**Aim of the task**
Take every line from the entries below that includes the word "this" and copy it.

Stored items
____

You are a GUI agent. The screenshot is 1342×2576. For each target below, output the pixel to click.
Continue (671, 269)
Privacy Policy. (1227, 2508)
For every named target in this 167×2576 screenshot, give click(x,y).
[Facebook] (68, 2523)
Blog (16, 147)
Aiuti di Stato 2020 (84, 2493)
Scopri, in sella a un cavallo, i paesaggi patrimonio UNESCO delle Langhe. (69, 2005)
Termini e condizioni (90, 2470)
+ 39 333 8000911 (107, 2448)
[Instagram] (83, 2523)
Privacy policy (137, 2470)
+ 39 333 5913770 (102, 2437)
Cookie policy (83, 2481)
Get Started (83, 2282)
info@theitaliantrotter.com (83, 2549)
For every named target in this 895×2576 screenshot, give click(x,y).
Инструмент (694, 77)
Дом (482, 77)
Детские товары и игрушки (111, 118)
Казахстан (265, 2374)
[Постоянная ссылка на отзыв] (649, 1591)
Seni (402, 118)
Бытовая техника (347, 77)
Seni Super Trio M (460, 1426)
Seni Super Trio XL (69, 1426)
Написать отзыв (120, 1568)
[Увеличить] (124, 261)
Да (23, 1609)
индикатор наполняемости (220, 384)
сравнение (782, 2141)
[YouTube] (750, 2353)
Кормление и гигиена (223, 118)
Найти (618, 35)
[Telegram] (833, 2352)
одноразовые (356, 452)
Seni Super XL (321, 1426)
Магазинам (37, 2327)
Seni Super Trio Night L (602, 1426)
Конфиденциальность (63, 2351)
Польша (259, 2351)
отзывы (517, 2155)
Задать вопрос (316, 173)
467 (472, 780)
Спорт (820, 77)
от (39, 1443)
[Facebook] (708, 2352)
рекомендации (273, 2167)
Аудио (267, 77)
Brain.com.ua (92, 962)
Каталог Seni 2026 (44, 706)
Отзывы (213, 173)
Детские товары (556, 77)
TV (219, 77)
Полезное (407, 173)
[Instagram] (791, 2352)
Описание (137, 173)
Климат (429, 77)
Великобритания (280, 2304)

____

**Exercise result**
For every named target in this 167×2576 screenshot, give click(x,y).
For every named target in this 895×2576 screenshot, give click(x,y).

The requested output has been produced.